La méfiance face aux vaccins, phénomène particulièrement débattu depuis la crise du Covid-19 dans un contexte de forte désinformation, n'est pas monolithique.
Daniel MIHAILESCU / AFP

Les anti-vaccins représentent-ils un phénomène de fond ?

L'influence d'une nébuleuse militante «anti-vaccins» ne doit pas être négligée, mais on doit la distinguer des phénomènes d'hésitation. Il y a un effet de cadrage médiatique qui donne l'impression d'un phénomène +antivax+ très répandu avec des personnes qui sont fermement opposées à la vaccination. Ces mouvements sont assez visibles, ils sont bruyants sur les réseaux sociaux... Sauf que la réalité du phénomène de doute n'est pas du tout la même: en grande majorité, on a des personnes qui éprouvent de réelles hésitations ou de l'indifférence. Et il y a quasiment autant de réticences que de trajectoires. Dès qu'on s'intéresse aux personnes, on se rend compte que les doutes surgissent au gré des expériences.

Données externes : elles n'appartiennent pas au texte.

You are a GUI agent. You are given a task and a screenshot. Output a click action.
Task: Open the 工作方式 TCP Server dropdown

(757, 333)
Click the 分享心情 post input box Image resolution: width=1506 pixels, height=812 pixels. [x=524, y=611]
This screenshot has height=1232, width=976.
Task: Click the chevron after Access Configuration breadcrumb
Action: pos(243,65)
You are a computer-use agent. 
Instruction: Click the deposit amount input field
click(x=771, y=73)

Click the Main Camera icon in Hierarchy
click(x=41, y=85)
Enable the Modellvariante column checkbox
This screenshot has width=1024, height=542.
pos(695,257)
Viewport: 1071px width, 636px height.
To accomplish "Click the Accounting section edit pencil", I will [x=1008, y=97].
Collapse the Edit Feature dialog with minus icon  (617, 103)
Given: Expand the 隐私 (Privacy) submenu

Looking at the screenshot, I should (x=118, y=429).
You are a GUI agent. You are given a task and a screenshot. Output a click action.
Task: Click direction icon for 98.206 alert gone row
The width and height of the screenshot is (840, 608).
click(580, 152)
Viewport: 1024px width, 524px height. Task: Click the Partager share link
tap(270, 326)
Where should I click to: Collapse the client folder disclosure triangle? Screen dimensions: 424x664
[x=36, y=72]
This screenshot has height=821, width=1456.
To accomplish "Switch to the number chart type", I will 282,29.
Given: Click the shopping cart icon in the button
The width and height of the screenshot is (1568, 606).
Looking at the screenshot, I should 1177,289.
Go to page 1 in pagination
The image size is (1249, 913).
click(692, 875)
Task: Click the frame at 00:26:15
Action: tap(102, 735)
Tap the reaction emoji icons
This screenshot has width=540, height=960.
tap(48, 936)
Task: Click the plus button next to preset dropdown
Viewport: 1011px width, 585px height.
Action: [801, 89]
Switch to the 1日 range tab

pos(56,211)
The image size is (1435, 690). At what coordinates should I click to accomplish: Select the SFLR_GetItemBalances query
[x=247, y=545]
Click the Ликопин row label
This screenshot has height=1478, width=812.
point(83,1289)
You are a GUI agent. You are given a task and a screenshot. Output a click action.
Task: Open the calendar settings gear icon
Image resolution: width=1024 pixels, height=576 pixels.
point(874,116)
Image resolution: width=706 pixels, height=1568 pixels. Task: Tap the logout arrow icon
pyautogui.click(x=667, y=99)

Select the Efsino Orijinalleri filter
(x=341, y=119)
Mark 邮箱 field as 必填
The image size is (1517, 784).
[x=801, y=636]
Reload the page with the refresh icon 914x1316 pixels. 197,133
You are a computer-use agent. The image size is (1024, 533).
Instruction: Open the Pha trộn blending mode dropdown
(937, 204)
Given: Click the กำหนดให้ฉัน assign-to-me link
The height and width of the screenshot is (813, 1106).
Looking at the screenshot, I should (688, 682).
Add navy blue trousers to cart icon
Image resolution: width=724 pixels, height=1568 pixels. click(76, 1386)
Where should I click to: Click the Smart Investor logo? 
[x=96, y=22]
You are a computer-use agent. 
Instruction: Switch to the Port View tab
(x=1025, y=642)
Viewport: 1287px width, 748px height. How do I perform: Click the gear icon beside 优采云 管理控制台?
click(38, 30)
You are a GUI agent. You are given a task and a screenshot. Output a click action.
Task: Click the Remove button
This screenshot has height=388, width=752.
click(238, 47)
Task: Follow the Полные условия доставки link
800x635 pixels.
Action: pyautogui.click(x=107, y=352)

On va aussi observer de la variabilité dans le temps dès qu'on suit un peu les gens. On peut avoir très vite l'impression qu'une attitude est figée mais on voit bien quand on s'intéresse à l'expérience qu'une opinion peut être exprimée d'une façon différente selon le contexte.

Typiquement, l'intensité médiatique d'une controverse peut faire varier l'attitude. De la même manière, j'ai pu observer des variations chez des personnes qui n'étaient pas parents au début de l'enquête et qui, avec un enfant, se mettent à se poser des questions de manière différente.

On peut aussi retrouver énormément de défiance chez des personnes qui ont mal vécu certaines expériences de l'institution médicale ou de la médecine, par exemple face à des problématiques que des médecins minimisent tout en n'apportant aucune réponse à leurs questions.

Avez-vous des exemples de positions qui changent au fil du temps ?

Une de mes interlocutrices a environ 60 ans. On s'est rencontré en 2017 où elle était assez réticente (face aux vaccins). Elle avait travaillé quand elle était jeune comme visiteuse médicale: des commerciaux qui vont vendre des médicaments auprès des médecins... elle s'est forgé la conviction que les profits des laboratoires prévalaient largement sur la santé des gens. Elle a tout plaqué pour ouvrir une pizzeria. Mais après un an de pandémie, elle est allée sans aucune hésitation se faire vacciner.

Etant en contact en permanence avec de la clientèle, elle a vu énormément de gens malades ou mourir. Et elle s'était fait une copine qui était infirmière dans un hôpital très touché.

Dans l'autre sens, j'ai une personne que le pass sanitaire a braquée. La première fois qu'on s'était rencontrés, cette personne était assez défiante. Mais, au fil des années, le sujet a baissé en intensité dans les médias, elle a commencé à avoir des enfants dans son entourage. Et puis elle avait des amis médecins, et un grand-père à la maison pour qui se posait la question de la vaccination contre la grippe...

Elle s'est mise à me dire: «J'étais un peu jeune et énervé, mais je vois bien que les risques liés à la vaccination sont très rares». Mais, avec la mise en place du pass sanitaire, elle s'est à nouveau complètement braquée en disant +Je n'accepte pas qu'on me dise (quoi faire)+.

Les mesures de coercition comme le pass sanitaire sont donc contre-productives ?

À court et moyen termes, la mise en place du pass sanitaire a pu énormément faire changer d'attitude des hésitants qui se trouvaient face à de nouvelles contraintes dans leur quotidien. Evidemment, on leur disait qu'ils n'allaient plus pouvoir voyager, aller au restaurant...

Mais on a remplacé les enjeux sanitaires par des enjeux sociaux. On sort les gens d'une situation où ils doivent réfléchir en terme de risques épidémiques: est-ce que j'ai un risque effectif à me faire vacciner ? Est-ce que je peux en tirer des avantages ? Est-ce que je peux contracter la maladie ? Est-ce que je suis une personne à risque ?

On lève complètement ces questionnements pour les individus. Faire comme si ces questionnements n'en étaient pas, alors qu'ils travaillent une partie considérable de la population, ne résout pas du tout le problème de la confiance envers la vaccination.